Arthur Motyka (Poland)
SAXOPHONE
A graduate of the Rybnik State Music School of the 1st and 2nd degree Karol and Antoni Szafranek in the class of M. A. Krzysztof Biskup and the Karol Szymanowski Academy of Music in Katowice in the saxophone class of senior lecturer. Bernard Steuer. In 2018, he obtained a doctor of arts degree at the Academy of Music in Wrocław in the class of prof. Mieczysław Stachura.
He actively participated in many master classes, working under the guidance of such outstanding saxophonists as: Arno Bornkamp (Netherlands), Jean-Marie Londeix (France), Claude Delangle (France), Jean-Yves Formeau (France), Otis Murphy (USA), Nobuya Sugawa (Japan), Masato Kumoi (Japan), Otto Vrhovnik (Austria), Lawrence Gwozdz (USA), Günter Priesner (Germany), Johannes Ernst (Germany), Detlef Bensman (Germany), Johan van der Linden (Netherlands), Radosław Knop (France), Andrzej Rzymkowski, Bernard Steuer, Eric Marienthal (USA), Bill Evans (USA) Jerzy Główczewski.
He has performed as a soloist with the Silesian Philharmonic Orchestra, the Rybnik Symphony Orchestra and the Okriestra of Larissa (Greece). He has collaborated many times with the following orchestras: Sinfonia Varsovia, Aukso, the Polish National Radio Orchestra, as well as the Orchestra of New Music, the Silesian Philharmonic, the Zabrze Philharmonic, the Częstochowa Philharmonic, the Zielona Góra Philharmonic and the FORUM in Wrocław.
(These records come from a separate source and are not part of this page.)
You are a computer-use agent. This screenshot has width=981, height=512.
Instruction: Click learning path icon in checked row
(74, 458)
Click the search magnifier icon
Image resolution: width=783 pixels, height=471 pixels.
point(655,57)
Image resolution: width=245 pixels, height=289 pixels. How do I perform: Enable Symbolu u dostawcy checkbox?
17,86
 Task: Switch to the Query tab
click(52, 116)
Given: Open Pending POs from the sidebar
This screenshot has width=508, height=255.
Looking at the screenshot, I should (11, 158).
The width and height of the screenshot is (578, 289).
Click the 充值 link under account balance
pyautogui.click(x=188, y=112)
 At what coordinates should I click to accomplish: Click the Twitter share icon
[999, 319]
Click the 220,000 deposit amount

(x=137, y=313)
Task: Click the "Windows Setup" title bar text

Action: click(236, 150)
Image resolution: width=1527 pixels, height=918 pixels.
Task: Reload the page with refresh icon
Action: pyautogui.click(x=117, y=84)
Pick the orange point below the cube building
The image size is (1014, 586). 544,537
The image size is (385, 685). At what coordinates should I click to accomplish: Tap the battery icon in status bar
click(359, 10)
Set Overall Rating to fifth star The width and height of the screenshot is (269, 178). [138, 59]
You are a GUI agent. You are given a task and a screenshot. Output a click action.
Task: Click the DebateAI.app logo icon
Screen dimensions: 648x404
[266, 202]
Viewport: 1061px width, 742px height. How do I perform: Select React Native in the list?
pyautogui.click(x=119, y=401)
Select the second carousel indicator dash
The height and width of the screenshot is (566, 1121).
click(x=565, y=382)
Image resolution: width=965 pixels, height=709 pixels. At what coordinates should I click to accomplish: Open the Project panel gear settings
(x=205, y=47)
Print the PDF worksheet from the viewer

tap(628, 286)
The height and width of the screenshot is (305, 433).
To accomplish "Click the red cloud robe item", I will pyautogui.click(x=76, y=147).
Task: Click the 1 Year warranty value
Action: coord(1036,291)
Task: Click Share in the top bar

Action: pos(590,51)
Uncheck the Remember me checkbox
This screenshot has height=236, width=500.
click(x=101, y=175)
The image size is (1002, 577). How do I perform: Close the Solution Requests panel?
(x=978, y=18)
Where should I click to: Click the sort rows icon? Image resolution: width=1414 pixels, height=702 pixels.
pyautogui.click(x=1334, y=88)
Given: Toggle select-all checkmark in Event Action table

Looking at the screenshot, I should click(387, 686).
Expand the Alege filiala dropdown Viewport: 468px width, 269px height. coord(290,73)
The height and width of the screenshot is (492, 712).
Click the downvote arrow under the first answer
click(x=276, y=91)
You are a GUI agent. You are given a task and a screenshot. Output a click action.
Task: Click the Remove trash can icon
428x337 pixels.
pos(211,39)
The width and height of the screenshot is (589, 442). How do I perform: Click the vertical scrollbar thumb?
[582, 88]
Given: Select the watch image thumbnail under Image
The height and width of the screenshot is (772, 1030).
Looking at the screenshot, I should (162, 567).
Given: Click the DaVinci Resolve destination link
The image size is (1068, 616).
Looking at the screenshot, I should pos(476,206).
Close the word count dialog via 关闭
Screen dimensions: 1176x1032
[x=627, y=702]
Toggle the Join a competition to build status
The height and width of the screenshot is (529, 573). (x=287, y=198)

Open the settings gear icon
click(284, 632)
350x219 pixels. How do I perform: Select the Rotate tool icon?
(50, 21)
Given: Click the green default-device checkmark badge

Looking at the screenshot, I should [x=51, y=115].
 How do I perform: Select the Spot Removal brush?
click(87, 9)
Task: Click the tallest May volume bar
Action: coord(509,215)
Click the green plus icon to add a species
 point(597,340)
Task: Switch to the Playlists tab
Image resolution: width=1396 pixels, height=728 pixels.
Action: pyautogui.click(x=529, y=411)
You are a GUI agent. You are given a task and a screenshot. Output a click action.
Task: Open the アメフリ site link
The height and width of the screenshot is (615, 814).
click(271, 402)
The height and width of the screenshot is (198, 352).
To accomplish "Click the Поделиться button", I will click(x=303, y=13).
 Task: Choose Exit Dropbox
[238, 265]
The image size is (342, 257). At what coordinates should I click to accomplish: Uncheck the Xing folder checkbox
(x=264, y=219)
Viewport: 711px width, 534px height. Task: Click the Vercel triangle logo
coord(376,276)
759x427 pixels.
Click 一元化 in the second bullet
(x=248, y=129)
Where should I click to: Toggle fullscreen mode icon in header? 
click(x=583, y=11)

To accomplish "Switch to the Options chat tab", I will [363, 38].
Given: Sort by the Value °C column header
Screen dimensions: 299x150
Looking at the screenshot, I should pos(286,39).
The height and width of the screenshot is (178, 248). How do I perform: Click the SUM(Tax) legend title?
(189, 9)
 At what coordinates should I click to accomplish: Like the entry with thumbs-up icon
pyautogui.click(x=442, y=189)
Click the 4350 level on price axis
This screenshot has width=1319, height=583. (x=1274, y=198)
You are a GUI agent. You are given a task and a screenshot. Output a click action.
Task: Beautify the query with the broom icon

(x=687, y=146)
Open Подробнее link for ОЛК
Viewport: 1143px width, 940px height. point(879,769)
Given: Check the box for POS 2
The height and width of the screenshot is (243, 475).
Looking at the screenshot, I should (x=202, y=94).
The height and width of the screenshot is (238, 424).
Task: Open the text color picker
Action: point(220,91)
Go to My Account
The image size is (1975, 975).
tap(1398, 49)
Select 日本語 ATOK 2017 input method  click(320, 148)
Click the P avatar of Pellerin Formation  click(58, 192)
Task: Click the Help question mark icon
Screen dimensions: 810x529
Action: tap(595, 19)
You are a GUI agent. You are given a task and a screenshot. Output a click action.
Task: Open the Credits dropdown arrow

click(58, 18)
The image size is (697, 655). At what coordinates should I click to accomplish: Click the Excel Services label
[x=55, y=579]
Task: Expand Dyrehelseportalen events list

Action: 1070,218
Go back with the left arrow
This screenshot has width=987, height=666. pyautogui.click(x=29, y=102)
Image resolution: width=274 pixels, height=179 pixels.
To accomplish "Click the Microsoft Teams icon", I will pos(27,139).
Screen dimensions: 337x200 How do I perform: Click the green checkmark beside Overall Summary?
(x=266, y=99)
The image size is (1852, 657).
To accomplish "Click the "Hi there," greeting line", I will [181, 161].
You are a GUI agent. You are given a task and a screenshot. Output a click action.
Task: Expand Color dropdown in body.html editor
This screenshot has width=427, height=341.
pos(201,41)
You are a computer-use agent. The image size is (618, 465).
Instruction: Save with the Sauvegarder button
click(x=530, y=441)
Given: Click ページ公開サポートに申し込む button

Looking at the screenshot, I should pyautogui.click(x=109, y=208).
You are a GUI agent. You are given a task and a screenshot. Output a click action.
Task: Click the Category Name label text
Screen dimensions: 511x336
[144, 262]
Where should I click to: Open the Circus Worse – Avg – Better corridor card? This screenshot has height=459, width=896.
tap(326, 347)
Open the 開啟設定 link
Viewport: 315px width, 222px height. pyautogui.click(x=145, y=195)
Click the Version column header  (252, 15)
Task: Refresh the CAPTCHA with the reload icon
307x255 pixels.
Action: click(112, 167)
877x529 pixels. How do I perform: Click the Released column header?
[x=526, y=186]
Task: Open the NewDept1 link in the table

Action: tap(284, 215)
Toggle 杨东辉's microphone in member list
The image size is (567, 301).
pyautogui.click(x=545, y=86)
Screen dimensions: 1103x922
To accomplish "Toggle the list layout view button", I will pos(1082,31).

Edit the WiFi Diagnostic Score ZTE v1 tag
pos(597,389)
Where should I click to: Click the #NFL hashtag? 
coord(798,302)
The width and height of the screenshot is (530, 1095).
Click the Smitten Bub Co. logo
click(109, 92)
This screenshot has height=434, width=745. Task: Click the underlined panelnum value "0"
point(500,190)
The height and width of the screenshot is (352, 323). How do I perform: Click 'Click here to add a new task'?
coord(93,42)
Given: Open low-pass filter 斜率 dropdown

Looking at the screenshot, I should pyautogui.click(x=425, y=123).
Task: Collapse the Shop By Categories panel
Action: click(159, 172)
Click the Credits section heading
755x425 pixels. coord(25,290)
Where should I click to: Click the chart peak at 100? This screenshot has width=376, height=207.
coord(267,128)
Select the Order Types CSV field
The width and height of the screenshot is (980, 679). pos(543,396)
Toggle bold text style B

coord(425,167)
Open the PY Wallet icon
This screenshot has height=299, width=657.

He participated in various festivals, including: Warsaw Autumn, Wratislavia Cantans, Sacrum Profanum, Warsaw Music Meetings, Shrewsbury 24th International Music Festival (England), Sydney-Canberra 14th Intern.Music Festival (Australia), Music Festival in Kokkola (Finland), NEW YORK Wind Band Festival (USA) and also made recordings and premieres with the Polish National Radio Orchestra. Numerous first performances and a wide repertoire of contemporary music are the result of constant cooperation with composers of the young generation. He successfully gives concerts, also performing jazz and popular music. Winner of the Scholarship of the Minister of Culture and National Heritage. Winner of national and international competitions. He currently teaches saxophone at the Faculty of Fine Arts and Music of University of Ostrava.